**Entries shown**
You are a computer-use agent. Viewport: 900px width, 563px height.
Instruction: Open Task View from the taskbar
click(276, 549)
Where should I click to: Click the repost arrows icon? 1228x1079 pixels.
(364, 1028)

**Exercise description**
Whatever appears in the material must be set down again, word for word.

**Worked solution**
You are a computer-use agent. Viewport: 900px width, 563px height.
Instruction: Open Task View from the taskbar
click(276, 549)
Where should I click to: Click the repost arrows icon? 1228x1079 pixels.
(364, 1028)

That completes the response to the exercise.